→ Consigna a
Pasa a una lista JSON de cadenas las líneas de los registros desde el comienzo hasta la que contiene "Action: click(x=667, y=255)", ambas incluidas. Pon una cadena por línea y deja fuera las líneas en blanco.

→ Fragmento del texto
···
# Proyecto GNU/Linux + robótica



## Blackknightr89 (Feb 13, 2009)

Buenas, paso directamente a describir mi proyecto:
Tengo una netbook ASUS Eee 4G con Linux, y mi idea es montarla en un robot usar su capacidad de procesamiento para la lógica del mismo. Las caracteríasticas básicas del equipo son: 900gr de peso, 225x165x31 mm, 600MHz, 4GB, puerto de memorias SD, 3 puertos USB, WIFI, Ethernet, etc.
La idea es tener un robot que pueda comandar remotamente desde otro equipo a través de la red WIFI.
En principio el robot tendría 4 ruedas tractoras (o 2 tractoras y 2 "ruedas locas"), y una serie de bumpers.
Los motores serían controlados por 2 L293 (o 1 en el caso de tener ruedas locas).
La estructura sería de aluminio, con una especie de jaula aintivuelco para protejer la netbook.
El acceso remoto se haría en principio con el protocolo ssh, controlando todo por consola (después se vería de hacer una GUI)
Las áreas en las que necesito ayuda son las siguientes:
En cuanto a la electrónica: 
- ¿Que motores debería comprar? suponiendo un peso total del robot de 3 kg
- ¿Qué baterías?
···
→ Consigna b
Extrae completo el hilo del foro sobre el robot con netbook, sin cambiarle nada.

(Datos de ubicación de palabras y elementos)
···
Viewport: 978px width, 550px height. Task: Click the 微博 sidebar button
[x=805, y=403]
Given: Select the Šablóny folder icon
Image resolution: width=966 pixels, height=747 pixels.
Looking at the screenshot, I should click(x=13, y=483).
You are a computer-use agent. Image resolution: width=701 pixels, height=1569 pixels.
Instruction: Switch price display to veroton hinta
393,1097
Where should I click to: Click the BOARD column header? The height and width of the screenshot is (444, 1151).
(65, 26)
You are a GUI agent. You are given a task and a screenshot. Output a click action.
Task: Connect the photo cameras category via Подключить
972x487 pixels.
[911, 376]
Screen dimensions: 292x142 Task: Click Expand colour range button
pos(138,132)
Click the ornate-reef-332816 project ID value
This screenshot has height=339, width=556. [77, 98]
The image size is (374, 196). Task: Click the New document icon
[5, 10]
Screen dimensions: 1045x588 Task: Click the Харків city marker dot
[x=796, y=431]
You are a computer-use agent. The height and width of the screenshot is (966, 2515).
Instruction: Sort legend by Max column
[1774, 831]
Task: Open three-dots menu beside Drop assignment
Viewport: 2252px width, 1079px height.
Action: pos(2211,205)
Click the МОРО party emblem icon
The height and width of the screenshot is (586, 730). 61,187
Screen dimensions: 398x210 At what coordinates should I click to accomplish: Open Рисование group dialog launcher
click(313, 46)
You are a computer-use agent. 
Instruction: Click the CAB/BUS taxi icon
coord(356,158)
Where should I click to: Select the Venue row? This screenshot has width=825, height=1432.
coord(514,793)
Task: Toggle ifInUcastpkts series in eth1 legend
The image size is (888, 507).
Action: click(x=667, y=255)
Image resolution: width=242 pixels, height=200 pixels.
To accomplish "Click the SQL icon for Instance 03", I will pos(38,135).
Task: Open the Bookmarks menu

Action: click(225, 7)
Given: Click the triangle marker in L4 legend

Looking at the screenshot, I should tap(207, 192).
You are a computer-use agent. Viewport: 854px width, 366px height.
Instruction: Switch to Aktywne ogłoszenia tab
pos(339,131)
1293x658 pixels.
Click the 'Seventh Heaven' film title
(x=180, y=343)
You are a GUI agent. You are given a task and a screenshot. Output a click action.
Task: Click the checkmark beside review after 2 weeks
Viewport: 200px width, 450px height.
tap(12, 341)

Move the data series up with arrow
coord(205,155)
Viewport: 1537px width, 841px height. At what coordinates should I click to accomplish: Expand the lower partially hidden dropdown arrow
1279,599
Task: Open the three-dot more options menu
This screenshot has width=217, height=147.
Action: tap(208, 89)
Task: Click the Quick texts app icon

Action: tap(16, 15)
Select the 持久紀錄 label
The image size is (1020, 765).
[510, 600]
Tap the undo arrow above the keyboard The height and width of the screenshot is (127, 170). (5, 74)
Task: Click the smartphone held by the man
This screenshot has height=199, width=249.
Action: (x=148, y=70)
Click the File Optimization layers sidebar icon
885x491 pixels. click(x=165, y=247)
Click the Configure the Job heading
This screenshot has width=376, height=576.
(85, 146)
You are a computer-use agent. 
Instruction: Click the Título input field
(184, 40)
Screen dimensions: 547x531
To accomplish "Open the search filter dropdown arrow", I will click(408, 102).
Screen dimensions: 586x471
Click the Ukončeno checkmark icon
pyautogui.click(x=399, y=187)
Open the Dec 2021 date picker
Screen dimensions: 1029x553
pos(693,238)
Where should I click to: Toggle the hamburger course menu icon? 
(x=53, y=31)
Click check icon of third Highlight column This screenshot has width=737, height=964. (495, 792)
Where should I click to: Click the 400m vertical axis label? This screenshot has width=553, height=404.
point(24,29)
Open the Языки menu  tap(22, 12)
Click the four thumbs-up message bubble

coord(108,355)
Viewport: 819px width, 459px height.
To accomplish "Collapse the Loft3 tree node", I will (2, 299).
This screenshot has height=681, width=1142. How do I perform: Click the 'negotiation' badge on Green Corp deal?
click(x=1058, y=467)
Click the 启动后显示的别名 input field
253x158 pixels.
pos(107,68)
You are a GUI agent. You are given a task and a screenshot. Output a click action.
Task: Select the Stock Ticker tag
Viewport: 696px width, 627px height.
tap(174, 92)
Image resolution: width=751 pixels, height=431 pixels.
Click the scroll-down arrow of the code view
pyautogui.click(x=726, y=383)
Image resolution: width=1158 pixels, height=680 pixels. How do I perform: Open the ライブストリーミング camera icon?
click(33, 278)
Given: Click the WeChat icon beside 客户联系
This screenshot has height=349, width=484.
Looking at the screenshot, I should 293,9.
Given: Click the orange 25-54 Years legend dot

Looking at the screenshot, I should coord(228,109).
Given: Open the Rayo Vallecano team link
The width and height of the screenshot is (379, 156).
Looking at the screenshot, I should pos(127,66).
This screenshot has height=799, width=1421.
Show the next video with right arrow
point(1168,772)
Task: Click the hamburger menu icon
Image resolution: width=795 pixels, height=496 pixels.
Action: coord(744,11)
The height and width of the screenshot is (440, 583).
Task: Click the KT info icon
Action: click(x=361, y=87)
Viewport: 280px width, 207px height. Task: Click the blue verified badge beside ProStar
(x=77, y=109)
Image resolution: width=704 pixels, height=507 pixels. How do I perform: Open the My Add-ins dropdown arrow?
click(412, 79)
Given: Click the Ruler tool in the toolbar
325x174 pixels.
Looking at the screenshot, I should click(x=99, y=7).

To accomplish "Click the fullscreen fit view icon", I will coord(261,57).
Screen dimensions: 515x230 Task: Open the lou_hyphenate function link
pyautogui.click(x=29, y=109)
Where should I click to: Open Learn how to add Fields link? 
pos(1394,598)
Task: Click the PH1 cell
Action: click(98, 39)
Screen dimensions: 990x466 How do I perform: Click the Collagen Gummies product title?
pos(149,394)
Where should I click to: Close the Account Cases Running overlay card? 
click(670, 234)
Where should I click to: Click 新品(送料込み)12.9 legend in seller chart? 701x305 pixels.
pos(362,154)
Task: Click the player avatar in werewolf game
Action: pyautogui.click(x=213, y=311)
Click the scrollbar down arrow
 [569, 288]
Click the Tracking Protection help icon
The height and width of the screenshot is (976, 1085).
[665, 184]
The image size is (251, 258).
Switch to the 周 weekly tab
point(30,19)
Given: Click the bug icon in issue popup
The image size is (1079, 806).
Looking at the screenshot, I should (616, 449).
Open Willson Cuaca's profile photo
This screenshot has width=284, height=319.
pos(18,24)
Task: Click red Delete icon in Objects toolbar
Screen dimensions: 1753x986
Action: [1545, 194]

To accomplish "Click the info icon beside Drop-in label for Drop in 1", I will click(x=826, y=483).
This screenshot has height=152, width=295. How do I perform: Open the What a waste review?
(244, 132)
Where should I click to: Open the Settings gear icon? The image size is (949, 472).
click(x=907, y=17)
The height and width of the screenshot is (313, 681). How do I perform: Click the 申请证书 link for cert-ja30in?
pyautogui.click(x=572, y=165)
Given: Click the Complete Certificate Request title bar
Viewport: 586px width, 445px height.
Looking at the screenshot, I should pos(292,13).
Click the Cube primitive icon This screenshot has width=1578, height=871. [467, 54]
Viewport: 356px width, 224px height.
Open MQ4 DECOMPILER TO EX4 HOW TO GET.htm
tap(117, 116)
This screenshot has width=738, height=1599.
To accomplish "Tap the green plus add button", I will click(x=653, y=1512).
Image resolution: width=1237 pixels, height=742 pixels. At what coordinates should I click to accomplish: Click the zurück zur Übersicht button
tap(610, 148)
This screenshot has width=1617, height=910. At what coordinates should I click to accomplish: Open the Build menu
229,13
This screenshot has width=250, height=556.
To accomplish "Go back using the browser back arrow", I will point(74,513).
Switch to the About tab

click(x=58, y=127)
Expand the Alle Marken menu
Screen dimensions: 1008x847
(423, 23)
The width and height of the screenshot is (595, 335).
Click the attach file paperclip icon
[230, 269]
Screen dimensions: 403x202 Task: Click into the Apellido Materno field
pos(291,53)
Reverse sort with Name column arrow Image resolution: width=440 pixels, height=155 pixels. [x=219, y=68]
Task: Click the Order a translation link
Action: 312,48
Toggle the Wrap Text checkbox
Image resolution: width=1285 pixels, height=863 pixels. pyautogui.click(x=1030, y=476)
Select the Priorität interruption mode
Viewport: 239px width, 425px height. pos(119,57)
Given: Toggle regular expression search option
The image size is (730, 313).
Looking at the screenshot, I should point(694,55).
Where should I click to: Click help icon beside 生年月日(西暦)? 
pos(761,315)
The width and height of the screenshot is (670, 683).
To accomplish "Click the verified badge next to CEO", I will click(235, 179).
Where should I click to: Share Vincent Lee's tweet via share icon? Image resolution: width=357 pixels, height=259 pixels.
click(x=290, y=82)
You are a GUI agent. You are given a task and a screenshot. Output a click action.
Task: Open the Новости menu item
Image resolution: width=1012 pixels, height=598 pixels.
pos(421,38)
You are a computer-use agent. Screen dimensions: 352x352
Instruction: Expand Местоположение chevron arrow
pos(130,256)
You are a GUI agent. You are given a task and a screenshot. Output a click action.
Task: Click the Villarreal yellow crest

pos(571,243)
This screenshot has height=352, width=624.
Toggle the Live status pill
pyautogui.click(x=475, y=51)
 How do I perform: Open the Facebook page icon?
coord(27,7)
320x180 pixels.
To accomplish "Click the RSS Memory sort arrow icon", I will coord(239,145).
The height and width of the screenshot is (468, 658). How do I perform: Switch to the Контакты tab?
···
→ Respuesta a
[
  "Viewport: 978px width, 550px height. Task: Click the 微博 sidebar button",
  "[x=805, y=403]",
  "Given: Select the Šablóny folder icon",
  "Image resolution: width=966 pixels, height=747 pixels.",
  "Looking at the screenshot, I should click(x=13, y=483).",
  "You are a computer-use agent. Image resolution: width=701 pixels, height=1569 pixels.",
  "Instruction: Switch price display to veroton hinta",
  "393,1097",
  "Where should I click to: Click the BOARD column header? The height and width of the screenshot is (444, 1151).",
  "(65, 26)",
  "You are a GUI agent. You are given a task and a screenshot. Output a click action.",
  "Task: Connect the photo cameras category via Подключить",
  "972x487 pixels.",
  "[911, 376]",
  "Screen dimensions: 292x142 Task: Click Expand colour range button",
  "pos(138,132)",
  "Click the ornate-reef-332816 project ID value",
  "This screenshot has height=339, width=556. [77, 98]",
  "The image size is (374, 196). Task: Click the New document icon",
  "[5, 10]",
  "Screen dimensions: 1045x588 Task: Click the Харків city marker dot",
  "[x=796, y=431]",
  "You are a computer-use agent. The height and width of the screenshot is (966, 2515).",
  "Instruction: Sort legend by Max column",
  "[1774, 831]",
  "Task: Open three-dots menu beside Drop assignment",
  "Viewport: 2252px width, 1079px height.",
  "Action: pos(2211,205)",
  "Click the МОРО party emblem icon",
  "The height and width of the screenshot is (586, 730). 61,187",
  "Screen dimensions: 398x210 At what coordinates should I click to accomplish: Open Рисование group dialog launcher",
  "click(313, 46)",
  "You are a computer-use agent. ",
  "Instruction: Click the CAB/BUS taxi icon",
  "coord(356,158)",
  "Where should I click to: Select the Venue row? This screenshot has width=825, height=1432.",
  "coord(514,793)",
  "Task: Toggle ifInUcastpkts series in eth1 legend",
  "The image size is (888, 507).",
  "Action: click(x=667, y=255)"
]

→ Respuesta b
# Proyecto GNU/Linux + robótica



## Blackknightr89 (Feb 13, 2009)

Buenas, paso directamente a describir mi proyecto:
Tengo una netbook ASUS Eee 4G con Linux, y mi idea es montarla en un robot usar su capacidad de procesamiento para la lógica del mismo. Las caracteríasticas básicas del equipo son: 900gr de peso, 225x165x31 mm, 600MHz, 4GB, puerto de memorias SD, 3 puertos USB, WIFI, Ethernet, etc.
La idea es tener un robot que pueda comandar remotamente desde otro equipo a través de la red WIFI.
En principio el robot tendría 4 ruedas tractoras (o 2 tractoras y 2 "ruedas locas"), y una serie de bumpers.
Los motores serían controlados por 2 L293 (o 1 en el caso de tener ruedas locas).
La estructura sería de aluminio, con una especie de jaula aintivuelco para protejer la netbook.
El acceso remoto se haría en principio con el protocolo ssh, controlando todo por consola (después se vería de hacer una GUI)
Las áreas en las que necesito ayuda son las siguientes:
En cuanto a la electrónica: 
- ¿Que motores debería comprar? suponiendo un peso total del robot de 3 kg
- ¿Qué baterías?